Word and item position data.
┌────────
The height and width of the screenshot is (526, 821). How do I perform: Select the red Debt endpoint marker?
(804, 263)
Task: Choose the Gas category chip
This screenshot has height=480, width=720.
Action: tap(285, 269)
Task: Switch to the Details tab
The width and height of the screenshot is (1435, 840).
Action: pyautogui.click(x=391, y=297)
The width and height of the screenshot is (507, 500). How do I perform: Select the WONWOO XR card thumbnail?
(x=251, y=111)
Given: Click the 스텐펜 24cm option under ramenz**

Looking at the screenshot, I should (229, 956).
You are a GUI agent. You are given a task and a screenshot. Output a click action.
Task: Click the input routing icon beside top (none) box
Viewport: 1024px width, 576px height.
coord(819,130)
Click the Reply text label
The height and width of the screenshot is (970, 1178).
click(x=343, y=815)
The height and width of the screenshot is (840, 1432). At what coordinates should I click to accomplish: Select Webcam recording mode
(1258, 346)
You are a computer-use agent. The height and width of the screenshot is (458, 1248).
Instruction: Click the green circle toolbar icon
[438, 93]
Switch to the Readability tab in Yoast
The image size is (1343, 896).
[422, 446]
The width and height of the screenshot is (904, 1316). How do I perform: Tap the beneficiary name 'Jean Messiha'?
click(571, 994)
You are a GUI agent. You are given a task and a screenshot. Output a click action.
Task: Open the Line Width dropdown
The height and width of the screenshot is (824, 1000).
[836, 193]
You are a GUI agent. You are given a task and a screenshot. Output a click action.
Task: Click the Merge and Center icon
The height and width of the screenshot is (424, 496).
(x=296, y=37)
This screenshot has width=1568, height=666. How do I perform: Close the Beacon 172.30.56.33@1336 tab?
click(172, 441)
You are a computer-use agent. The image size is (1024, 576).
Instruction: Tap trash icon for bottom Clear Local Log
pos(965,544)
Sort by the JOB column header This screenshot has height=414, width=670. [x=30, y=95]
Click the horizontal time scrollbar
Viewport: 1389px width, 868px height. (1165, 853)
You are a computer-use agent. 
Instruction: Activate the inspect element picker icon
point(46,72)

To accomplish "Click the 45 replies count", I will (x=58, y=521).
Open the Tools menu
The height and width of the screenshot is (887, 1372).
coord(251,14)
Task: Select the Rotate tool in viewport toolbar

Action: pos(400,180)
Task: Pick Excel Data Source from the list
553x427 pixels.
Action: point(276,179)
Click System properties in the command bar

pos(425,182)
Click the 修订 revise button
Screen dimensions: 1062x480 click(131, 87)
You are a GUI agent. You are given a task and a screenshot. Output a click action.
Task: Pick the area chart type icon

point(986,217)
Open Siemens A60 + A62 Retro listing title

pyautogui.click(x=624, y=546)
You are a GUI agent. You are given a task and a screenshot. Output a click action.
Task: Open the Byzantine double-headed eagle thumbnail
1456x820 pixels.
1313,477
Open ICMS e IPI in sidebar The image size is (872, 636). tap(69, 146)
└────────
Rewrite the listing as a numbered list, starting with its first line and going on through the line that contains "Action: tap(285, 269)", leaving out any blank lines.

1. The height and width of the screenshot is (526, 821). How do I perform: Select the red Debt endpoint marker?
2. (804, 263)
3. Task: Choose the Gas category chip
4. This screenshot has height=480, width=720.
5. Action: tap(285, 269)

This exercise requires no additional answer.